> [PROBLEM TO SOLVE] In the records, rewrite the part that opens with the line containing "AAS [205, 847]" and closes with the line containing "This screenshot has height=2172, width=1536." so that "Sweden" becomes "Norway" and everything else stays the same.

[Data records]
- - - - - - -
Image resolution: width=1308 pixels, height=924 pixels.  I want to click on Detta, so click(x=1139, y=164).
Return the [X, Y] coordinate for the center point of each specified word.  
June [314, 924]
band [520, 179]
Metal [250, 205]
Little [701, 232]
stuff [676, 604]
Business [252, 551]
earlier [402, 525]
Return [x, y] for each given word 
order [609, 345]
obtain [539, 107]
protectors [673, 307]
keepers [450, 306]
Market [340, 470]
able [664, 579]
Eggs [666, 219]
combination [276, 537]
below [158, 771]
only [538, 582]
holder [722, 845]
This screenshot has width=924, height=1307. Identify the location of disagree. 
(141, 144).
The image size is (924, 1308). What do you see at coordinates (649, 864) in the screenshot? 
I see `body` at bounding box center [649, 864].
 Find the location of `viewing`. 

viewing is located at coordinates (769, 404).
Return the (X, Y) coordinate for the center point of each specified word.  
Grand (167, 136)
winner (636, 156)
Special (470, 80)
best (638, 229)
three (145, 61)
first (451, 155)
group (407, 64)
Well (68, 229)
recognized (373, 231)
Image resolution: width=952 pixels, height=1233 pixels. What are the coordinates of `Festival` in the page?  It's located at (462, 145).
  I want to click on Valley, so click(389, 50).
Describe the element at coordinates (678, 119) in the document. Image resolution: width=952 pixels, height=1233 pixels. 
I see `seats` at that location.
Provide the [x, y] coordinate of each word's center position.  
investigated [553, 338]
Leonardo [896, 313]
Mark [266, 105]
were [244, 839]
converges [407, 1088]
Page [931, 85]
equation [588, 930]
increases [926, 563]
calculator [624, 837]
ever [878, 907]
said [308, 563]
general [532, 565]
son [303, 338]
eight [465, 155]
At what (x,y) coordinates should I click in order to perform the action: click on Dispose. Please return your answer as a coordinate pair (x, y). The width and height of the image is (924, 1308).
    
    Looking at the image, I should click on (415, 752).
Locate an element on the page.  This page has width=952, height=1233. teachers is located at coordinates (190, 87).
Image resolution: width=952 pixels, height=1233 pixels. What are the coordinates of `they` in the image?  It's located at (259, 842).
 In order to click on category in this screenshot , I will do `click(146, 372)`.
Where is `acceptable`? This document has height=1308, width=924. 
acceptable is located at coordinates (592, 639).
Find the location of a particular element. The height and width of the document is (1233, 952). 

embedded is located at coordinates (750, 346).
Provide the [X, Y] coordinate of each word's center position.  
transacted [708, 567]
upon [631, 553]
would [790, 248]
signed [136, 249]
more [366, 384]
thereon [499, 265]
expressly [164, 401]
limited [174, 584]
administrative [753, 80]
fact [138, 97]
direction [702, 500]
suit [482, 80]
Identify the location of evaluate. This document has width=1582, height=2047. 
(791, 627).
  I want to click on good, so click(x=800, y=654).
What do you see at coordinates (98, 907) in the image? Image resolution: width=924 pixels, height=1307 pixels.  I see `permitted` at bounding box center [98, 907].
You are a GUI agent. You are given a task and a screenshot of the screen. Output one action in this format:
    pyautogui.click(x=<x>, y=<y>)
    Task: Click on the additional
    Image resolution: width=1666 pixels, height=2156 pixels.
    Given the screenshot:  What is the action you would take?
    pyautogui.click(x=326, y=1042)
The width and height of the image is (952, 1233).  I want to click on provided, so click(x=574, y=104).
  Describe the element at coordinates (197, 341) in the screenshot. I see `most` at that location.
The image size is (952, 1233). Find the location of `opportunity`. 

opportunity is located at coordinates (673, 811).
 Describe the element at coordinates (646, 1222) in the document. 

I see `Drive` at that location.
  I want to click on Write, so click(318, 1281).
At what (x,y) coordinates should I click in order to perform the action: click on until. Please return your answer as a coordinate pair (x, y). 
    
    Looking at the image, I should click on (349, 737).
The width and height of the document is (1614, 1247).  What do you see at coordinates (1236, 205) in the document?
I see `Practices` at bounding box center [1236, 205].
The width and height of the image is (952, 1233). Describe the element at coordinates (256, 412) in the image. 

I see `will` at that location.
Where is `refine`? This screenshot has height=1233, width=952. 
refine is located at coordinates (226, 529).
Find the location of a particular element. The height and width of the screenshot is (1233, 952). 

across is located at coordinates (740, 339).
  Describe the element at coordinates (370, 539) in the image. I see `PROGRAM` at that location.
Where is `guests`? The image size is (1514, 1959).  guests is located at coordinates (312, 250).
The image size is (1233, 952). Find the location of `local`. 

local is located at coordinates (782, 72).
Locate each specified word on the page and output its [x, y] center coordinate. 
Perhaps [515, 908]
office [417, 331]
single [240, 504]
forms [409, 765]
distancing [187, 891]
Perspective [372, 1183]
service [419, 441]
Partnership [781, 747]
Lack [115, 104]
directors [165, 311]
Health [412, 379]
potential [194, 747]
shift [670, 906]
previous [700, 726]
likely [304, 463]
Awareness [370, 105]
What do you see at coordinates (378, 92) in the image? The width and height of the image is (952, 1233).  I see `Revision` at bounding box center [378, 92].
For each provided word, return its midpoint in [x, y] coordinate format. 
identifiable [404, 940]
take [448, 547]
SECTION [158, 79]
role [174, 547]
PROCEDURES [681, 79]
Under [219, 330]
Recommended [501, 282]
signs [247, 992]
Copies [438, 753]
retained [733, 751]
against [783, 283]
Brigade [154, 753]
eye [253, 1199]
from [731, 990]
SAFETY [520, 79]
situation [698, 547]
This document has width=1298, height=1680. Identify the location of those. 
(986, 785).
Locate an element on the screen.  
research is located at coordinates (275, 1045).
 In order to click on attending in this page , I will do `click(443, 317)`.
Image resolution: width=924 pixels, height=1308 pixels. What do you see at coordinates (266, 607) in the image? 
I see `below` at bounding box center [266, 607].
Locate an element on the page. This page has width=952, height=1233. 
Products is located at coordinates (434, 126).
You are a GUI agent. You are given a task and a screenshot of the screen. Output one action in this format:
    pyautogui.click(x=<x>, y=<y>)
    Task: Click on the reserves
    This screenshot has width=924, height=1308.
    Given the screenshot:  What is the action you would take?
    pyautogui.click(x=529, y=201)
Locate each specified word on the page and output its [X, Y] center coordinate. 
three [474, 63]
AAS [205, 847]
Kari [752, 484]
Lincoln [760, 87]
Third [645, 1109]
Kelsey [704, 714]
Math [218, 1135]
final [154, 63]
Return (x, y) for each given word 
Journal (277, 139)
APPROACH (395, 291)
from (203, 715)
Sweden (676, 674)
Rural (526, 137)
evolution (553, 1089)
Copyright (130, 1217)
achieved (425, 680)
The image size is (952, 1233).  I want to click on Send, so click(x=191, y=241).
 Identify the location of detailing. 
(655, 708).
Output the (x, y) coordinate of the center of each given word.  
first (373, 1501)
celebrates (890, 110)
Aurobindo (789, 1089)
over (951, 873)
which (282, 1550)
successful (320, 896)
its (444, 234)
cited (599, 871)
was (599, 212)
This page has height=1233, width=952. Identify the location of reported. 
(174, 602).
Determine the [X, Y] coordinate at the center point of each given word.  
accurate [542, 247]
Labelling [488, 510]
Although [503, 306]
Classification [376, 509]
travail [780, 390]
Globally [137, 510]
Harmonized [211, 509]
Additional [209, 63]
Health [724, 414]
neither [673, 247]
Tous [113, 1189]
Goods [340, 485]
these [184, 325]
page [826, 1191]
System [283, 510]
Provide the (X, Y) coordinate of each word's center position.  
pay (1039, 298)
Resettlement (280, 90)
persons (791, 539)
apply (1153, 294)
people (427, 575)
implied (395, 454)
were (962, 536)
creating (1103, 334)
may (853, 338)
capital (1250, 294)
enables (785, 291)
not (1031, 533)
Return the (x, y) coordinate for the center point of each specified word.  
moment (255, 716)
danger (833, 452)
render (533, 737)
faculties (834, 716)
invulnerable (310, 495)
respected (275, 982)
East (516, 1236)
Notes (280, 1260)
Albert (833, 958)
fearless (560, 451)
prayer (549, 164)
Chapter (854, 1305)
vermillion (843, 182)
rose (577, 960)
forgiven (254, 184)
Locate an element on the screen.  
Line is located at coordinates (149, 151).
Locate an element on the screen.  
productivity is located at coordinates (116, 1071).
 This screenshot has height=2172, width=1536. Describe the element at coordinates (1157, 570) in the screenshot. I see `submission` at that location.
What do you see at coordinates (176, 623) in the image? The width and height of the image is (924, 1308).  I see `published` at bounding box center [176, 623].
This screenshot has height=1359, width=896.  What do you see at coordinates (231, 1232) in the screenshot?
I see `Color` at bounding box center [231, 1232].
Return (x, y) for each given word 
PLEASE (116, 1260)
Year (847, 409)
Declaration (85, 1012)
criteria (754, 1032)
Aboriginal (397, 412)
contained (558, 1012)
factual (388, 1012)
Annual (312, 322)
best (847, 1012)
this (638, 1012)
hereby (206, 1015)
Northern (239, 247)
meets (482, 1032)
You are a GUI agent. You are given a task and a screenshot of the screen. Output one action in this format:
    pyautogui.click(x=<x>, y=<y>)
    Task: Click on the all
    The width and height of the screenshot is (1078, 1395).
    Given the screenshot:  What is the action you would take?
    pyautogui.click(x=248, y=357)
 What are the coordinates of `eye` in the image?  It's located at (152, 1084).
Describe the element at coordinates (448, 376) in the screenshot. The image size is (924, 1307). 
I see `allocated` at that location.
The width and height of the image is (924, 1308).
- - - - - - -
> [EXERCISE RESPONSE]
AAS [205, 847]
Kari [752, 484]
Lincoln [760, 87]
Third [645, 1109]
Kelsey [704, 714]
Math [218, 1135]
final [154, 63]
Return (x, y) for each given word 
Journal (277, 139)
APPROACH (395, 291)
from (203, 715)
Norway (676, 674)
Rural (526, 137)
evolution (553, 1089)
Copyright (130, 1217)
achieved (425, 680)
The image size is (952, 1233).  I want to click on Send, so click(x=191, y=241).
 Identify the location of detailing. 
(655, 708).
Output the (x, y) coordinate of the center of each given word.  
first (373, 1501)
celebrates (890, 110)
Aurobindo (789, 1089)
over (951, 873)
which (282, 1550)
successful (320, 896)
its (444, 234)
cited (599, 871)
was (599, 212)
This page has height=1233, width=952. Identify the location of reported. 
(174, 602).
Determine the [X, Y] coordinate at the center point of each given word.  
accurate [542, 247]
Labelling [488, 510]
Although [503, 306]
Classification [376, 509]
travail [780, 390]
Globally [137, 510]
Harmonized [211, 509]
Additional [209, 63]
Health [724, 414]
neither [673, 247]
Tous [113, 1189]
Goods [340, 485]
these [184, 325]
page [826, 1191]
System [283, 510]
Provide the (X, Y) coordinate of each word's center position.  
pay (1039, 298)
Resettlement (280, 90)
persons (791, 539)
apply (1153, 294)
people (427, 575)
implied (395, 454)
were (962, 536)
creating (1103, 334)
may (853, 338)
capital (1250, 294)
enables (785, 291)
not (1031, 533)
Return the (x, y) coordinate for the center point of each specified word.  
moment (255, 716)
danger (833, 452)
render (533, 737)
faculties (834, 716)
invulnerable (310, 495)
respected (275, 982)
East (516, 1236)
Notes (280, 1260)
Albert (833, 958)
fearless (560, 451)
prayer (549, 164)
Chapter (854, 1305)
vermillion (843, 182)
rose (577, 960)
forgiven (254, 184)
Locate an element on the screen.  
Line is located at coordinates (149, 151).
Locate an element on the screen.  
productivity is located at coordinates (116, 1071).
 This screenshot has height=2172, width=1536. Describe the element at coordinates (1157, 570) in the screenshot. I see `submission` at that location.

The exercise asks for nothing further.